Al momento non sembrano però essere stati segnalati danni sul territorio giapponese, mentre si è riunita la task force per condurre ulteriori analisi nell'ufficio del premier Shinzo Abe.

Il Ministero della difesa giapponese ha confermato che uno dei due missili lanciato dalla Corea del Nord è atterrato nelle acque territoriali del Giappone, a 250 km a ovest della penisola di Oga, dopo aver sorvolato il mar del Giappone per circa 1'000 Km. "Non ci sono stati segnali d'allerta, e' un gesto estremamente problematico e pericoloso dal punto di vista della sicurezza degli aerei e della barca", ha sottolineato il portavoce del governo, Yoshihide Suga.

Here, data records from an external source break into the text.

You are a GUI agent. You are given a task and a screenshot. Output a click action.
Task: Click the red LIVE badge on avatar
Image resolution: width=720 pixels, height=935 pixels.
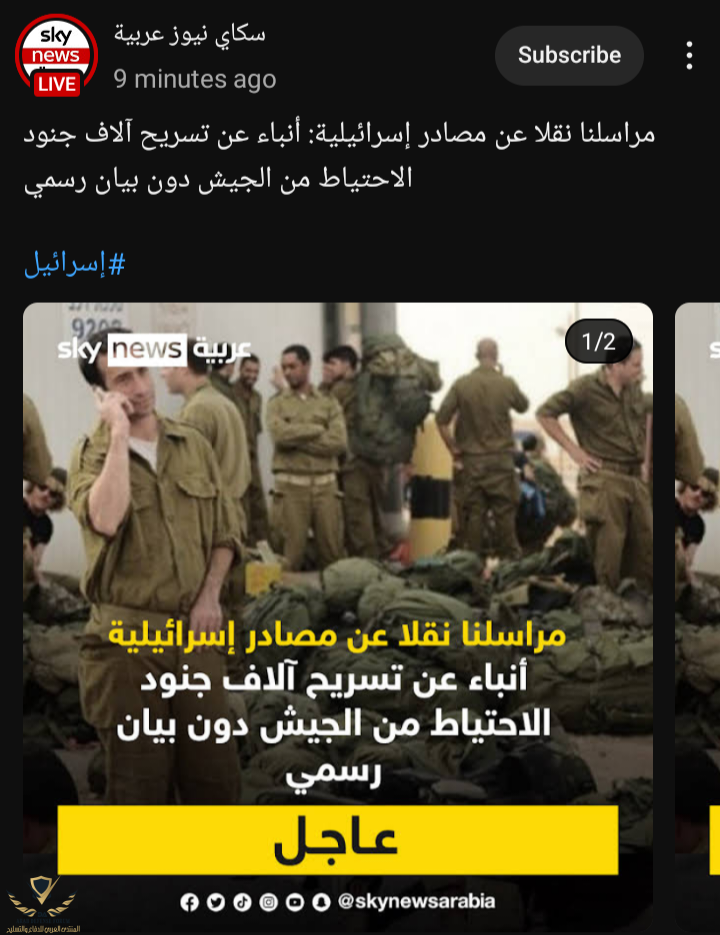pyautogui.click(x=57, y=84)
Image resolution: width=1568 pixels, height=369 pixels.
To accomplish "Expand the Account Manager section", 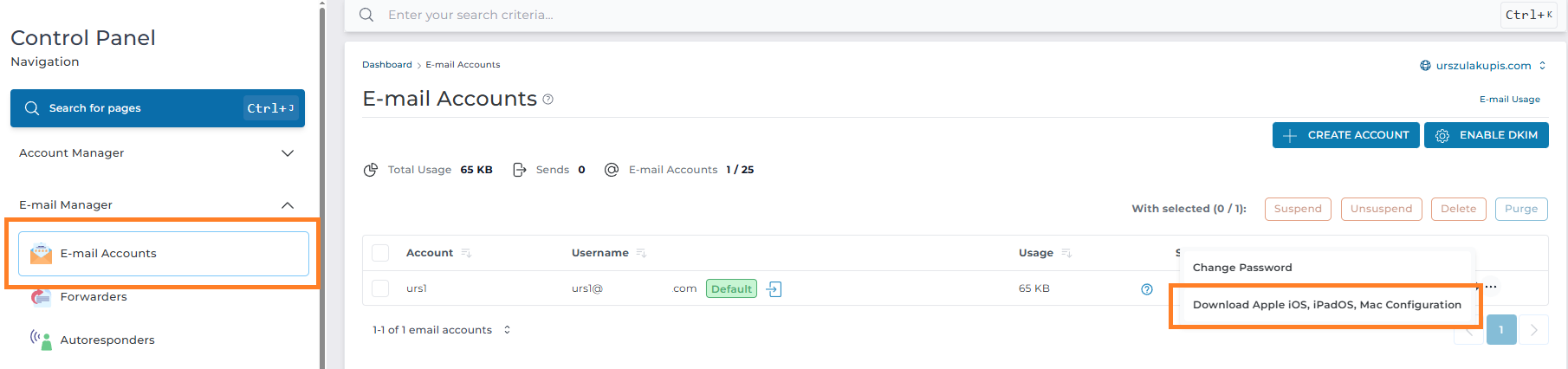I will [288, 153].
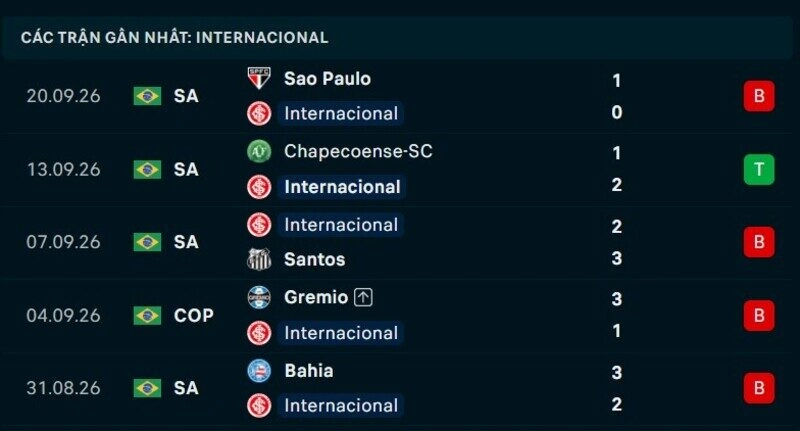Click the COP competition label
The image size is (800, 431).
pos(194,315)
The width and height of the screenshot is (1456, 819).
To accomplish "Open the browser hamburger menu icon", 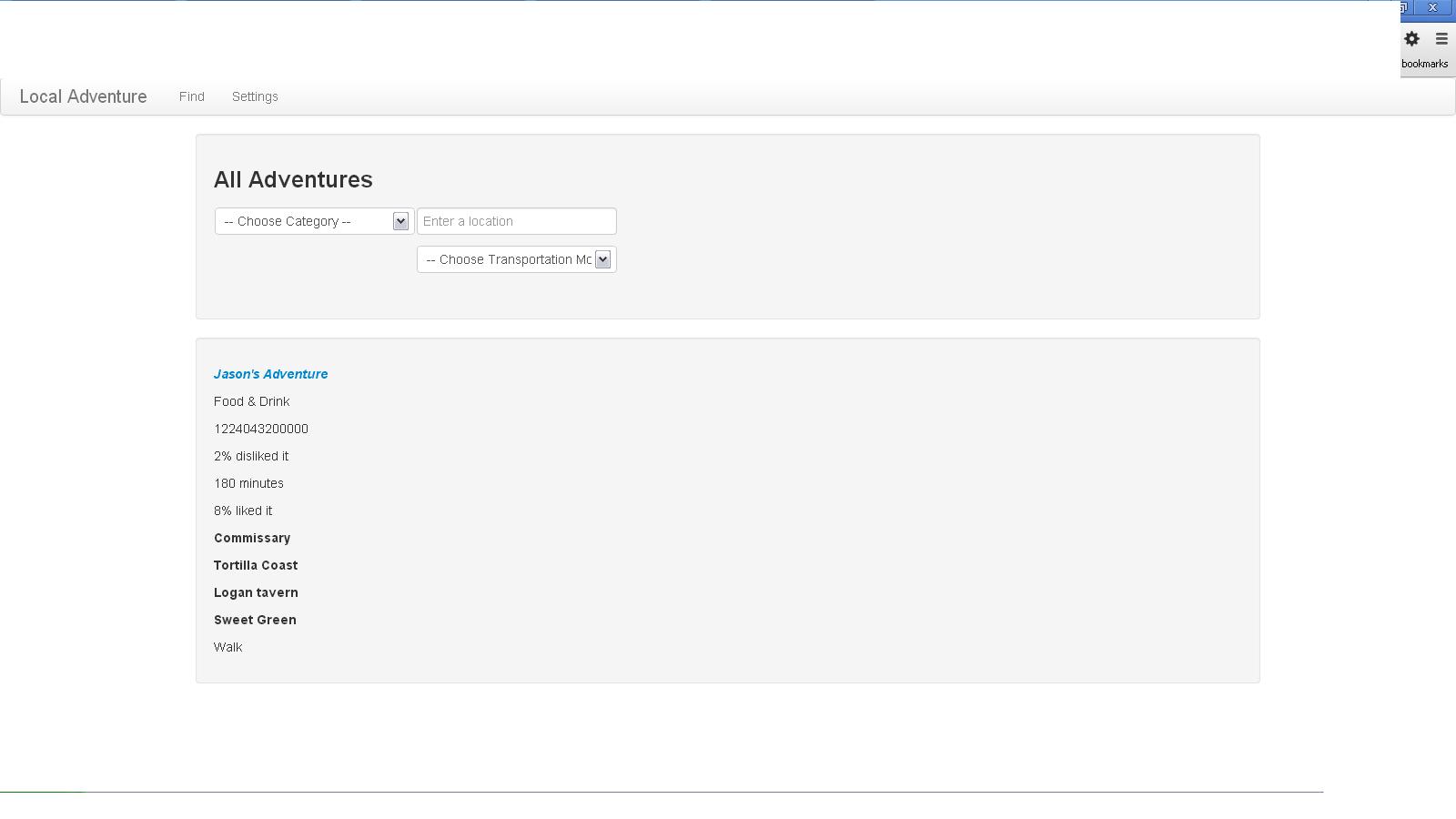I will (x=1441, y=39).
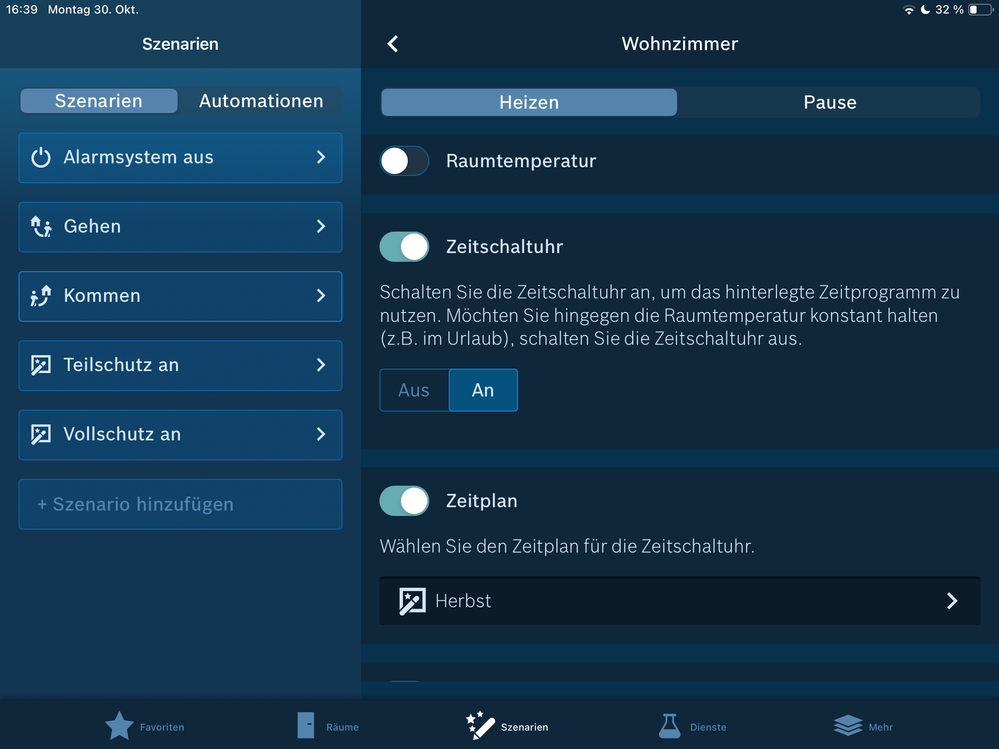Open Vollschutz an via its chevron
Screen dimensions: 999x749
[x=321, y=434]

In Giappone è stato proclamato lo stato d'allerta delle forze di auto difesa (Sdf), dopo il lancio del missile alle 7:50 (ora locale). Washington, già lo scorso 19 luglio, aveva invitato le Nazioni Unite a mettere in campo nuove sanzioni contro la Corea del Nord. Si tratta di razzi medio raggio del tipo Rodong con una gittata di 1.300 km, consentendo eventualmente al razzo di raggiungere le coste nipponiche. Nei giorni scorsi la Corea del Nord aveva minacciato gli Stati Uniti e la Corea del Sud di "azioni militari" di ritorsione se quest'ultimi avessero dispiegato il sistema di difesa antimissile THADD in corso di istallazione in alcuni siti della Corea del Sud e dovrebbe entrare in funzione entro la fine dell'anno.

Le inchieste hanno mostrato che 56 persone, tra le quali responsabili dei ministeri degli Esteri, Difesa e Unificazione, hanno subito il futo delle password da parte di "un gruppo legato alla Corea del Nord", scrive la Yonhap citando la procura sudcoreana.

I test balistici continuano senza sosta sotto la costante supervisione del governatore Kim Jong Un.